_Data supplied_
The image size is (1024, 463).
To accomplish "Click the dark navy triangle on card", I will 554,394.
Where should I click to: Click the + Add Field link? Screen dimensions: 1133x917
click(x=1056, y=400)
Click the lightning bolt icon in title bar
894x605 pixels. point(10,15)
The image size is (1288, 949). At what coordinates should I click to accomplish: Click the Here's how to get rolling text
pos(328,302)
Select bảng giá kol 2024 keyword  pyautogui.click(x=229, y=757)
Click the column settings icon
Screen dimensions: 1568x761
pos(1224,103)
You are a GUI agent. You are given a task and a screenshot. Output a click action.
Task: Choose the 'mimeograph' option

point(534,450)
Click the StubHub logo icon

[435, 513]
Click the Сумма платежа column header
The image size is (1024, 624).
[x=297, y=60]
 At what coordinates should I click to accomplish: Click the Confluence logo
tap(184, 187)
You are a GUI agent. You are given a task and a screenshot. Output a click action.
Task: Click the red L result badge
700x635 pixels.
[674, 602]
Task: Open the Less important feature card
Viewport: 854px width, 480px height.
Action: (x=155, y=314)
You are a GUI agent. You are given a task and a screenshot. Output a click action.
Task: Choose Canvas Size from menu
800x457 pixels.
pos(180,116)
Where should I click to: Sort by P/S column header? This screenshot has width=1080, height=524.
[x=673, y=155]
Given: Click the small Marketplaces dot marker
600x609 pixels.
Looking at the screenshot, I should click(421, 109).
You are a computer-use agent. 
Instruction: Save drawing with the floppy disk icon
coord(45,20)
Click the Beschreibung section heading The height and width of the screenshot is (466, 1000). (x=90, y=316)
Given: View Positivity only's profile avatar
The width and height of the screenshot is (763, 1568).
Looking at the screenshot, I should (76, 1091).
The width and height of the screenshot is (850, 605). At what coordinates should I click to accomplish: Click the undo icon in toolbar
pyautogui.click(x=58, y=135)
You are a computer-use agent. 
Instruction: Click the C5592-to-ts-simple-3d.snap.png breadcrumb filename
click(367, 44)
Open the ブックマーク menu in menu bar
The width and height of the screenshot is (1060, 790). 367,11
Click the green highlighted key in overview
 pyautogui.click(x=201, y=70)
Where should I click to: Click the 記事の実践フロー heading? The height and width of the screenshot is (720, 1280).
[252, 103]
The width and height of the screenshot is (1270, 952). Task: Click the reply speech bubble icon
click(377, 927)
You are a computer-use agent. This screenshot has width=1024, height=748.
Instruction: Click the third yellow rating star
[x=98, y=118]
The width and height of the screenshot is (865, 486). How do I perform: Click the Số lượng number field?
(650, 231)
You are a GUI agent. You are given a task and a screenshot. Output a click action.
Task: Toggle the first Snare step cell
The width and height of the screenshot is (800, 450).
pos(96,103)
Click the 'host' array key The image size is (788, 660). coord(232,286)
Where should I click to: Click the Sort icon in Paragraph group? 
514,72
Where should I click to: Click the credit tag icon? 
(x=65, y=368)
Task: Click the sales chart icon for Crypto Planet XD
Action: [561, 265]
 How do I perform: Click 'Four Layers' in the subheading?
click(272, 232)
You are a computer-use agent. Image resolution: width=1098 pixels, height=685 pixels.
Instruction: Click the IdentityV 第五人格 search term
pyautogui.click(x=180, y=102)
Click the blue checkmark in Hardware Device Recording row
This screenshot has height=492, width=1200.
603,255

_What to do_
What you retype should run from the first line of the entries above through the line containing "Task: Choose Canvas Size from menu", exactly and in full.

_Solution for this task_
The image size is (1024, 463).
To accomplish "Click the dark navy triangle on card", I will 554,394.
Where should I click to: Click the + Add Field link? Screen dimensions: 1133x917
click(x=1056, y=400)
Click the lightning bolt icon in title bar
894x605 pixels. point(10,15)
The image size is (1288, 949). At what coordinates should I click to accomplish: Click the Here's how to get rolling text
pos(328,302)
Select bảng giá kol 2024 keyword  pyautogui.click(x=229, y=757)
Click the column settings icon
Screen dimensions: 1568x761
pos(1224,103)
You are a GUI agent. You are given a task and a screenshot. Output a click action.
Task: Choose the 'mimeograph' option

point(534,450)
Click the StubHub logo icon

[435, 513]
Click the Сумма платежа column header
The image size is (1024, 624).
[x=297, y=60]
 At what coordinates should I click to accomplish: Click the Confluence logo
tap(184, 187)
You are a GUI agent. You are given a task and a screenshot. Output a click action.
Task: Click the red L result badge
700x635 pixels.
[674, 602]
Task: Open the Less important feature card
Viewport: 854px width, 480px height.
Action: (x=155, y=314)
You are a GUI agent. You are given a task and a screenshot. Output a click action.
Task: Choose Canvas Size from menu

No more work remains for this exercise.